Exercise instructions>
Only the lines from the one containing "Click the chain link icon beside URL" to the end of the material are to be copied, exactly and in full; images stay out.

Stored data>
------------------------

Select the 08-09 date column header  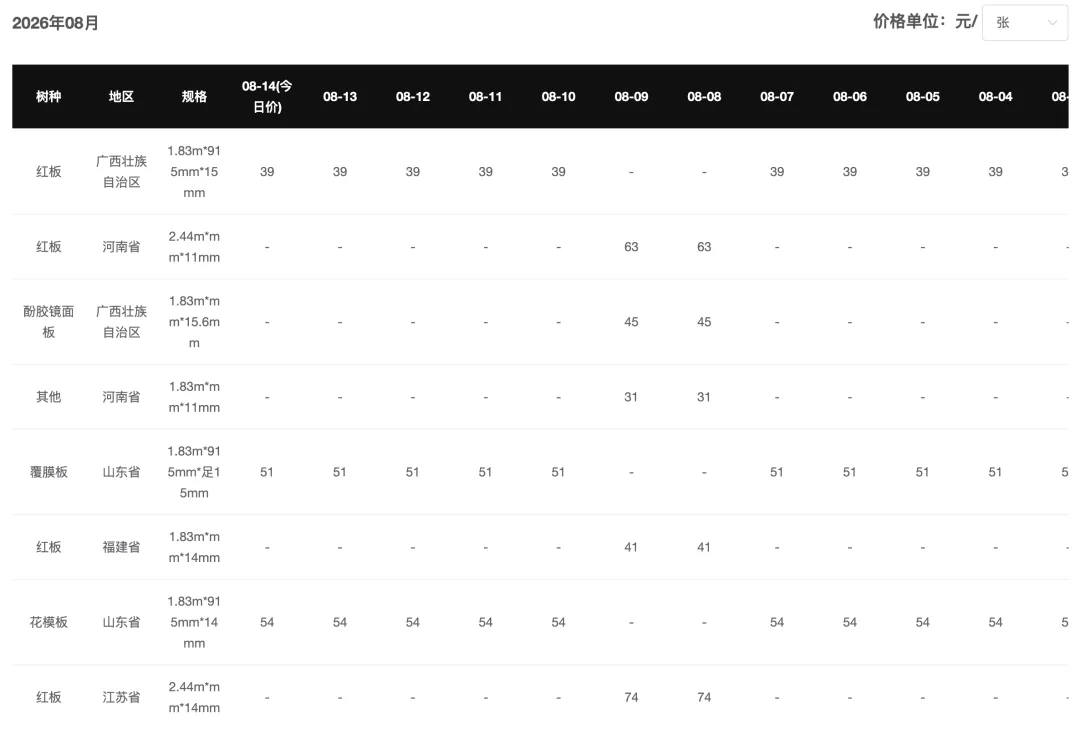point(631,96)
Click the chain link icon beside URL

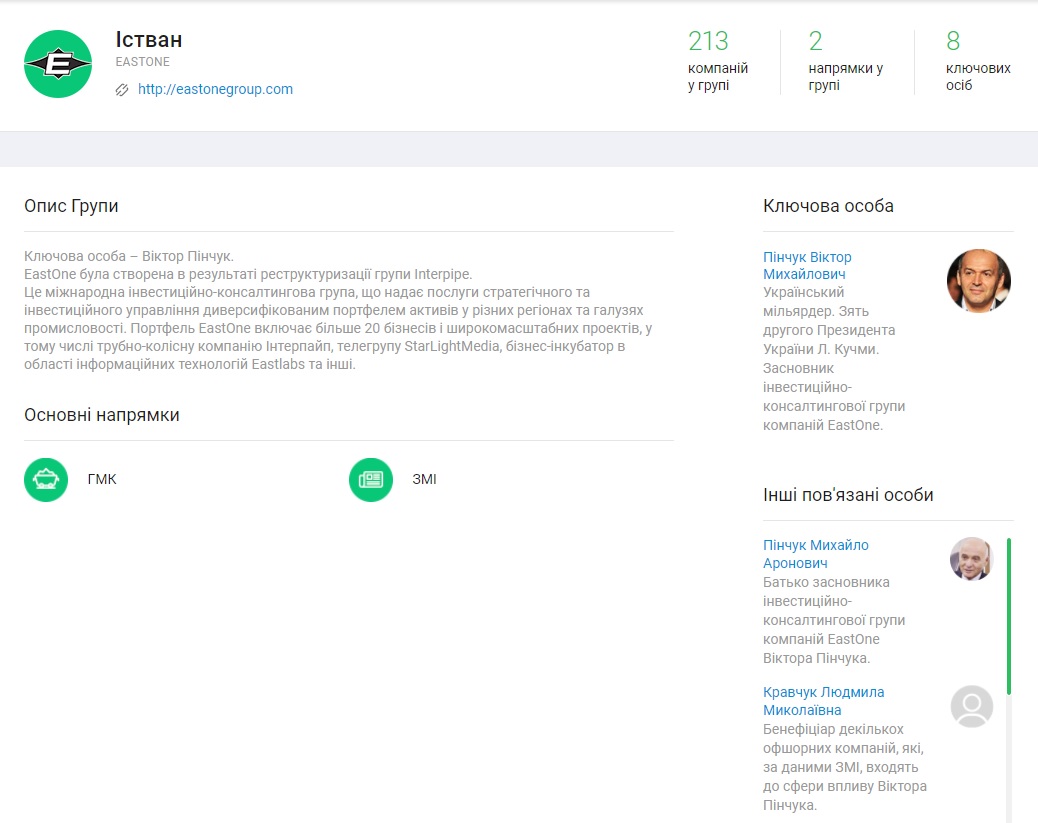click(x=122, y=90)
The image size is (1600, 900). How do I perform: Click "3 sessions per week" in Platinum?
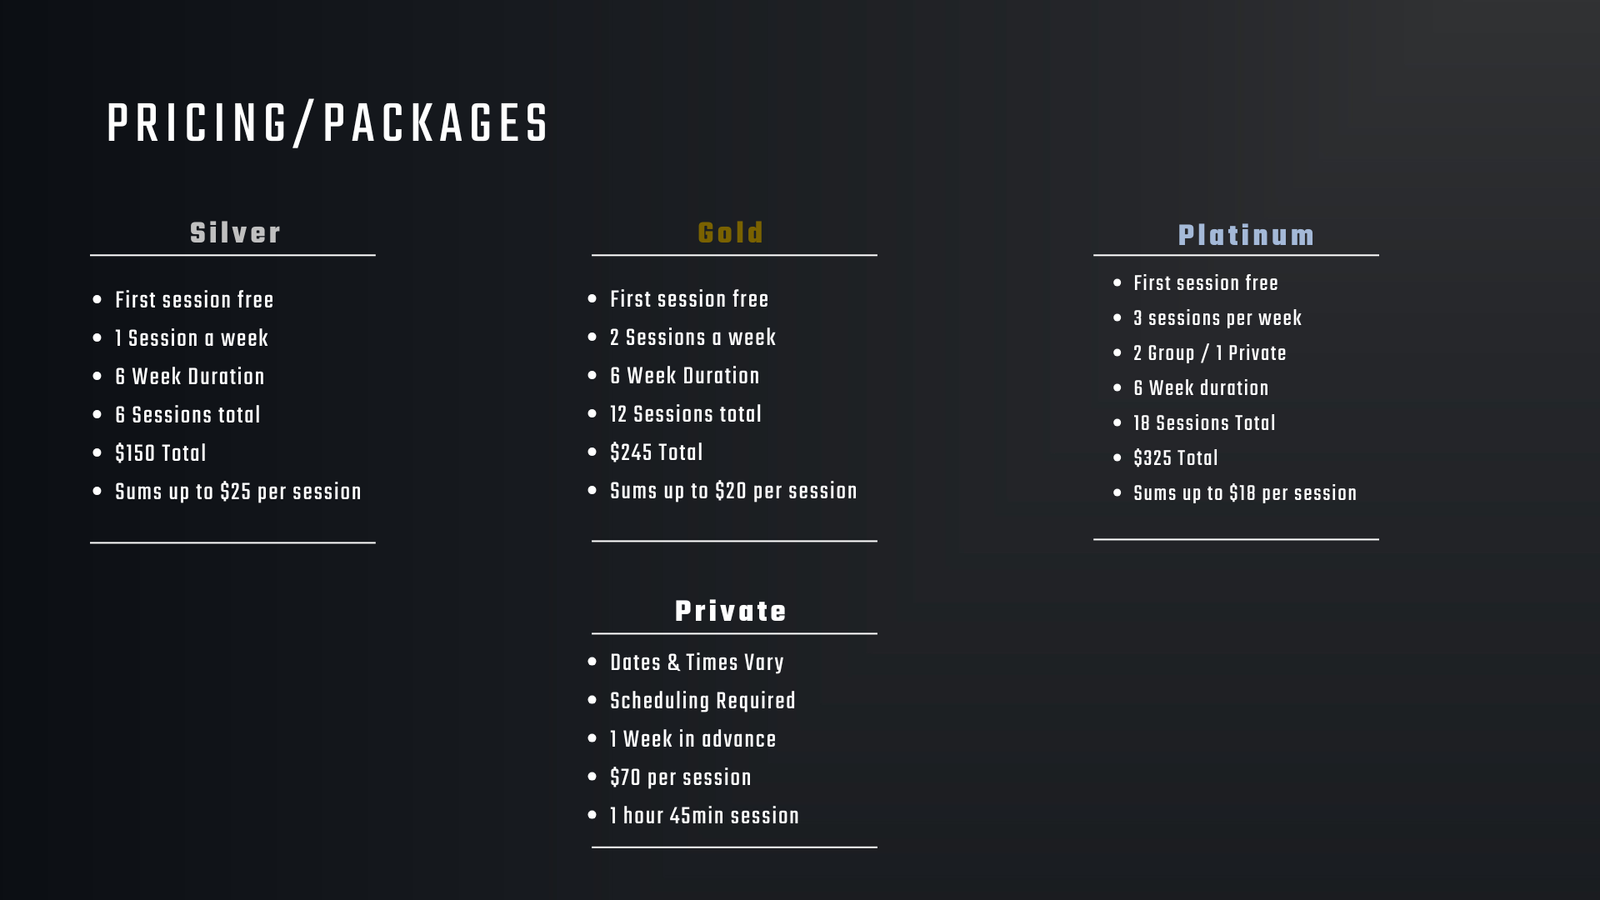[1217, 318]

------------------------

Response to this task>
Click the chain link icon beside URL

click(x=122, y=90)
The image size is (1600, 900). How do I perform: Click "3 sessions per week" in Platinum?
[1217, 318]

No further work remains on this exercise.